VISION XXII TAKES ON FRANCE
Professor Larry Wilson has shown a tremendous amount of dedication to the utilization of music, voice, and drama as an impactful and effective avenue to sharing the Gospel overseas. For the past 22 years, he has trained teams of students to learn songs in a variety of languages, such as Portuguese, Spanish, Polish, Albanian, and this year, French. The team of 10 students, Ryan, Jake, Janelle, Laurie, Jenna, Danny, Trish, Malachi, Luke, and Donny recently returned from France. 
 
During this past Memorial Day, they were given the privilege of visiting the Flanders Field American Cemetery and Memorial in Waregem, Belgium. With permission, they were given the opportunity to perform their version of “The Star Spangled Banner” in the Chapel.

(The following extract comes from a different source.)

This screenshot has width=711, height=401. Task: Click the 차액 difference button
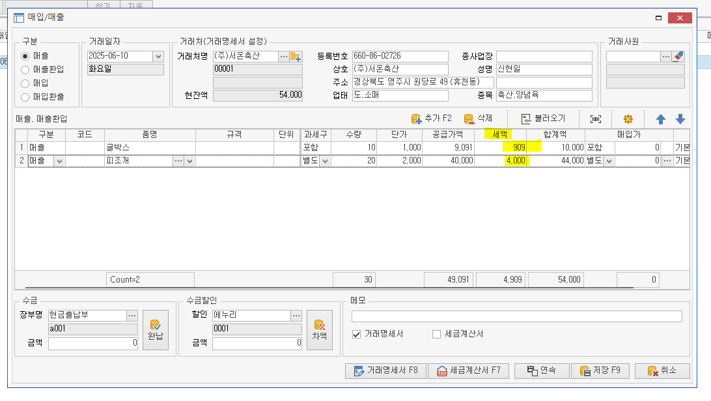coord(319,330)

Click here to check it out. 
On the list of things to do, the Vision team began their orientation at the Bibles and Literature in French (BLF) headquarters. Since then, they have been traveling to several schools and churches performing several musical and drama pieces. In addition to these performances, different members of the team have been given the opportunity to share their testimonies with the French people.
How receptive were the people of France in hearing the Gospel message?   

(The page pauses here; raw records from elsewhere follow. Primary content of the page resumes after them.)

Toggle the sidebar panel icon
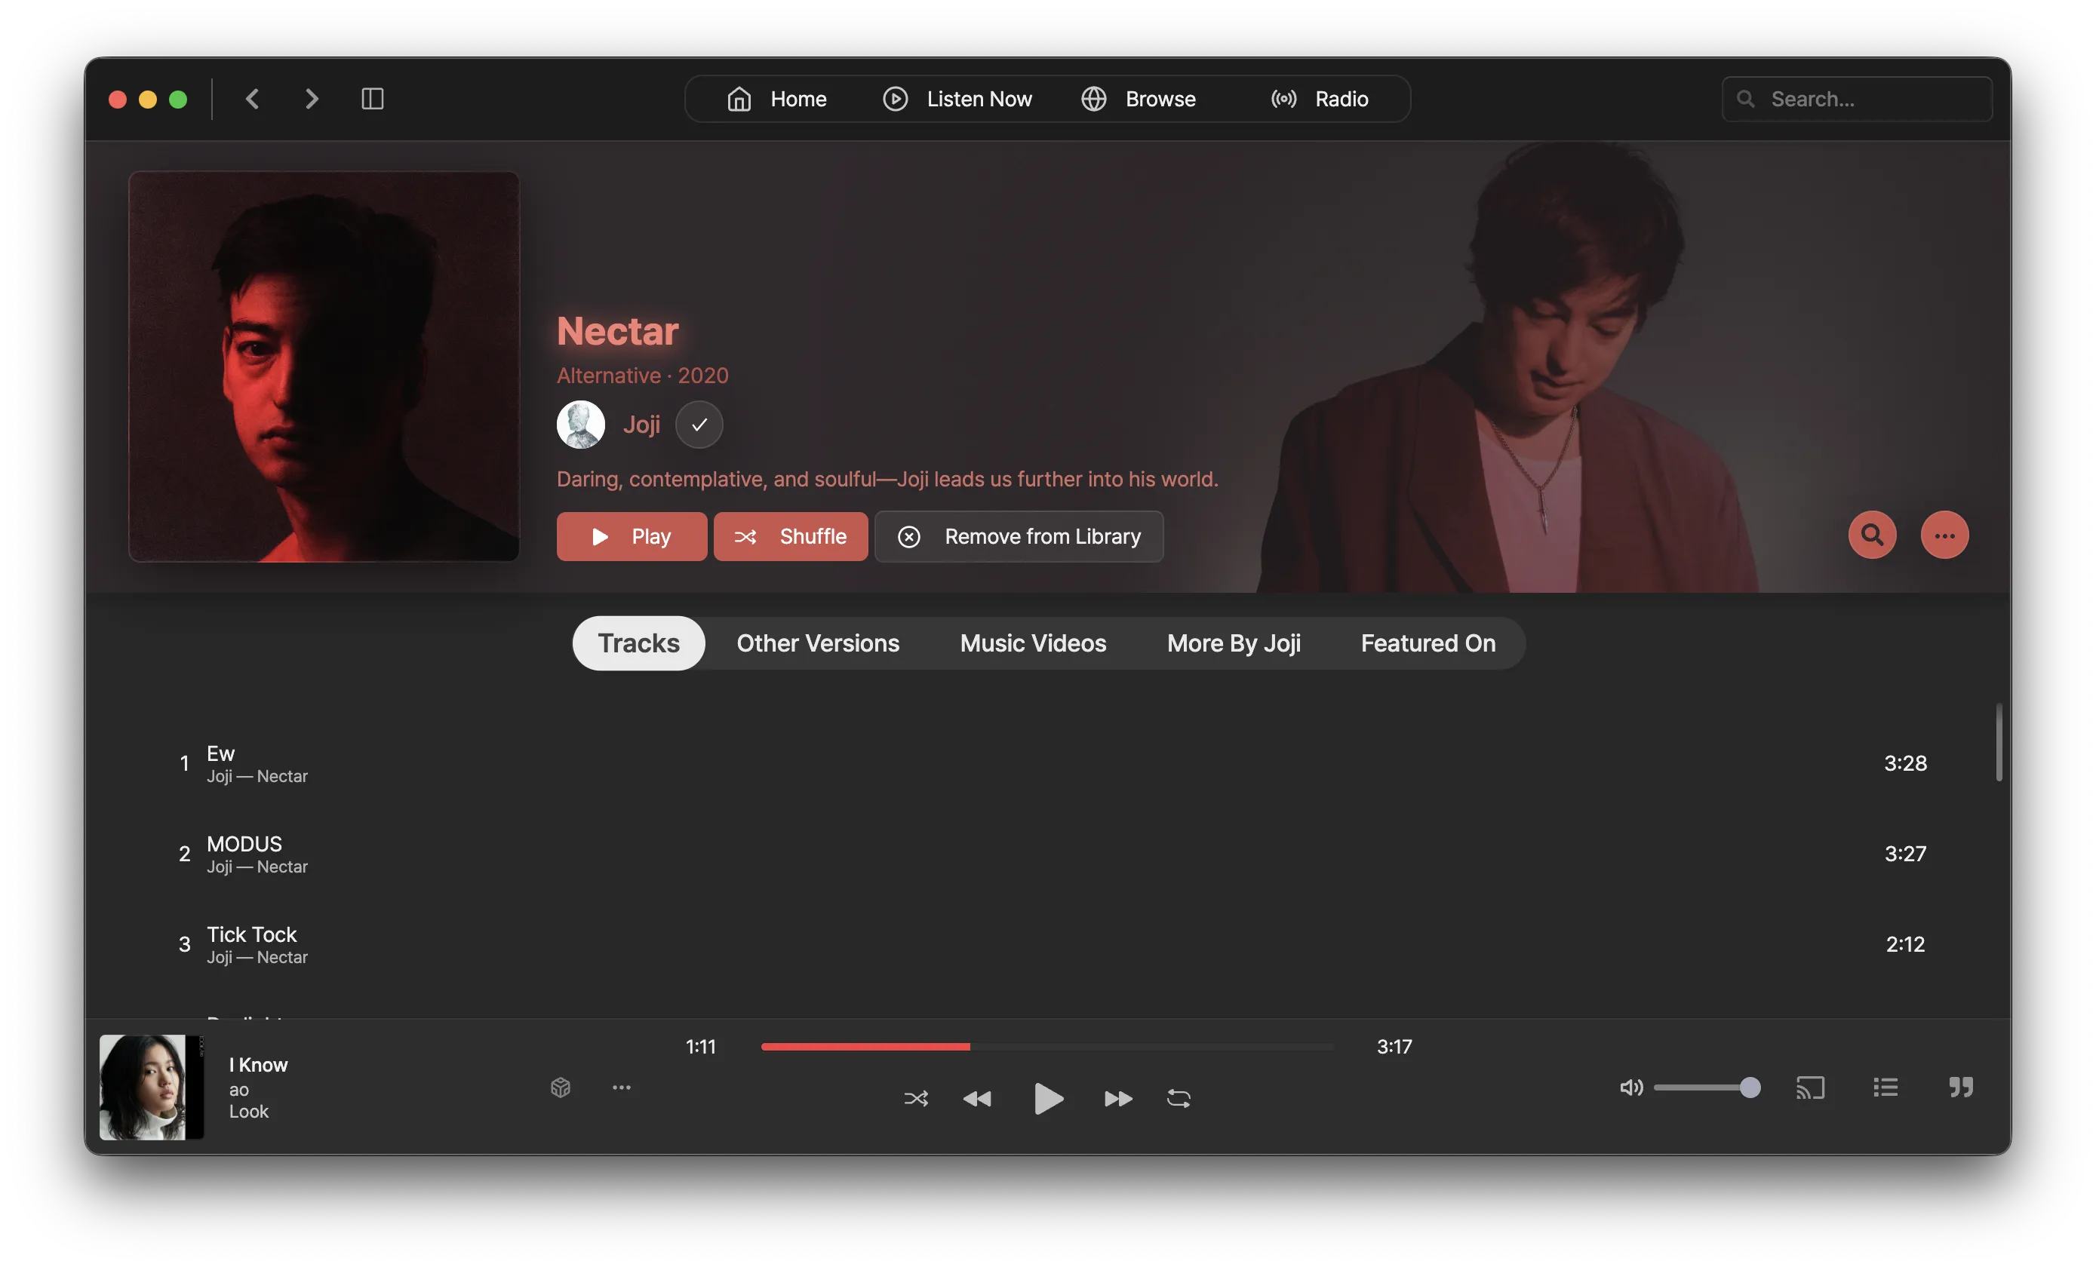The image size is (2096, 1267). point(373,99)
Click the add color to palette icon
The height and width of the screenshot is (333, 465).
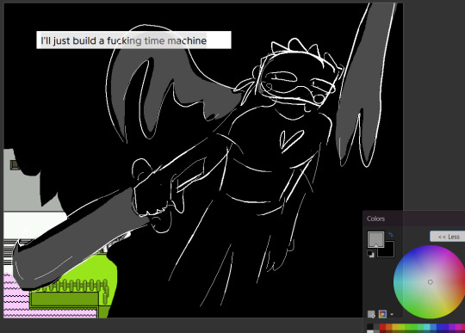371,314
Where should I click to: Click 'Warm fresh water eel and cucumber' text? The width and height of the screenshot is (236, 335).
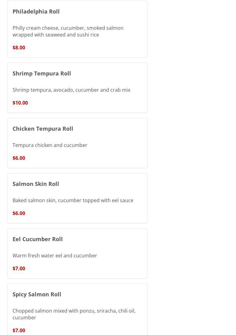tap(55, 256)
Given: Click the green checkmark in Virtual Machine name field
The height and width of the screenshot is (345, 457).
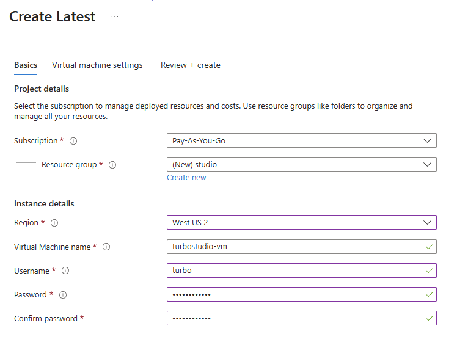Looking at the screenshot, I should (430, 247).
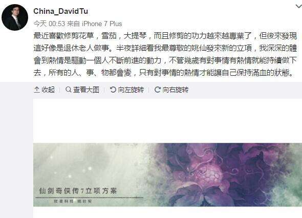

In general, the people of France are not very receptive to anything that has to do with Jesus - only 1.8% of France is Christian. However, God used VISION’s street performances to draw a curious crowd, and the pastors who talked to the audience while we performed were able to give about 50-60 gospel booklets to interested people!

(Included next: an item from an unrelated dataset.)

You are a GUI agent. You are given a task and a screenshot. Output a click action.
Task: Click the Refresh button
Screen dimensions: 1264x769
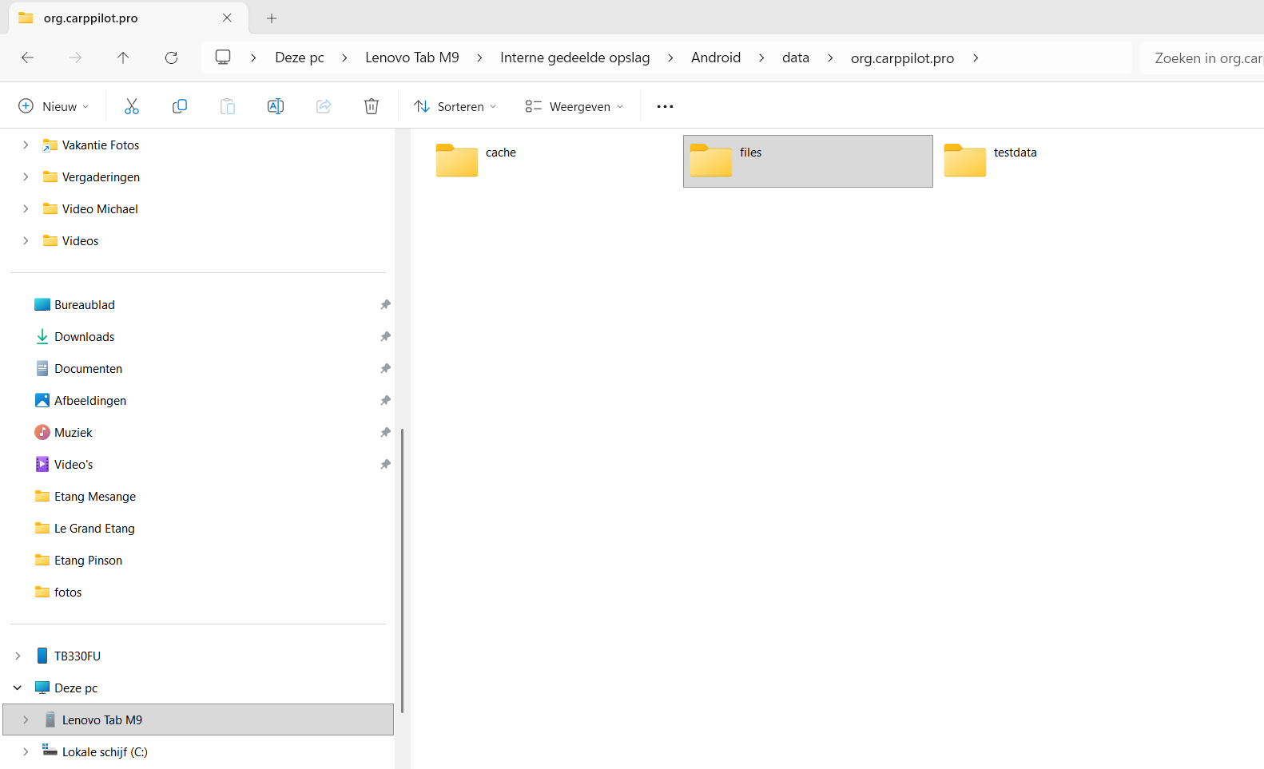point(171,57)
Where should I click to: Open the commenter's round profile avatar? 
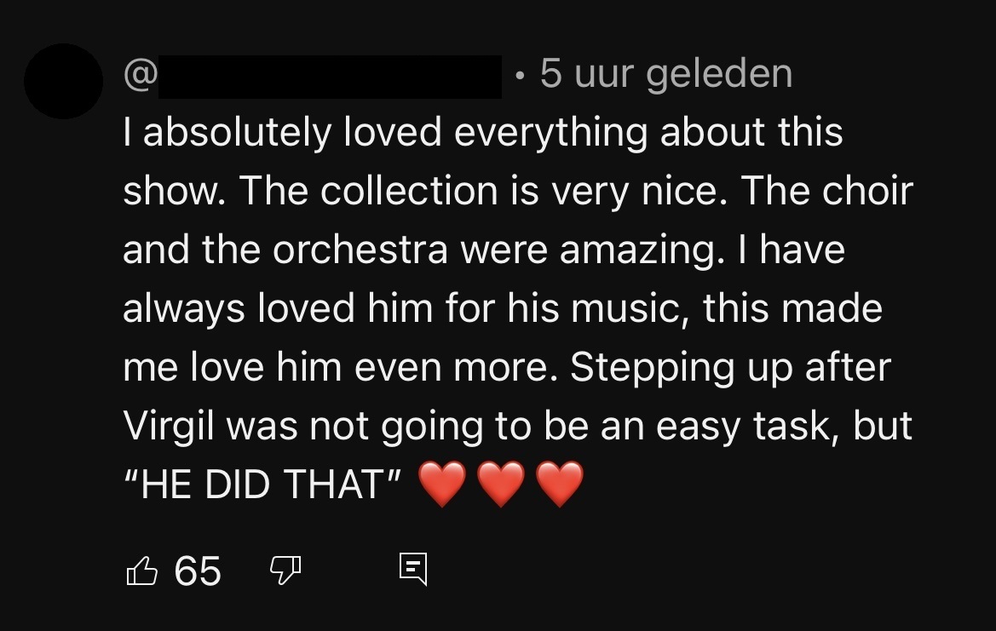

What was one of your favorite memories on the trip? 
My favorite memory was watching the faces of the crowds after we performed the “Everything” skit! Up until “Everything”, you could see that people were interested in the performance and enjoying it; some even got a little emotional. When we got to that drama though, you could instantly see that their hearts were touched by it immensely. The best part was the moment when you could tell from some people’s faces that they recognized themselves in the main character, and wanted to have the same kind of ending as she did (being resuced and redeemed).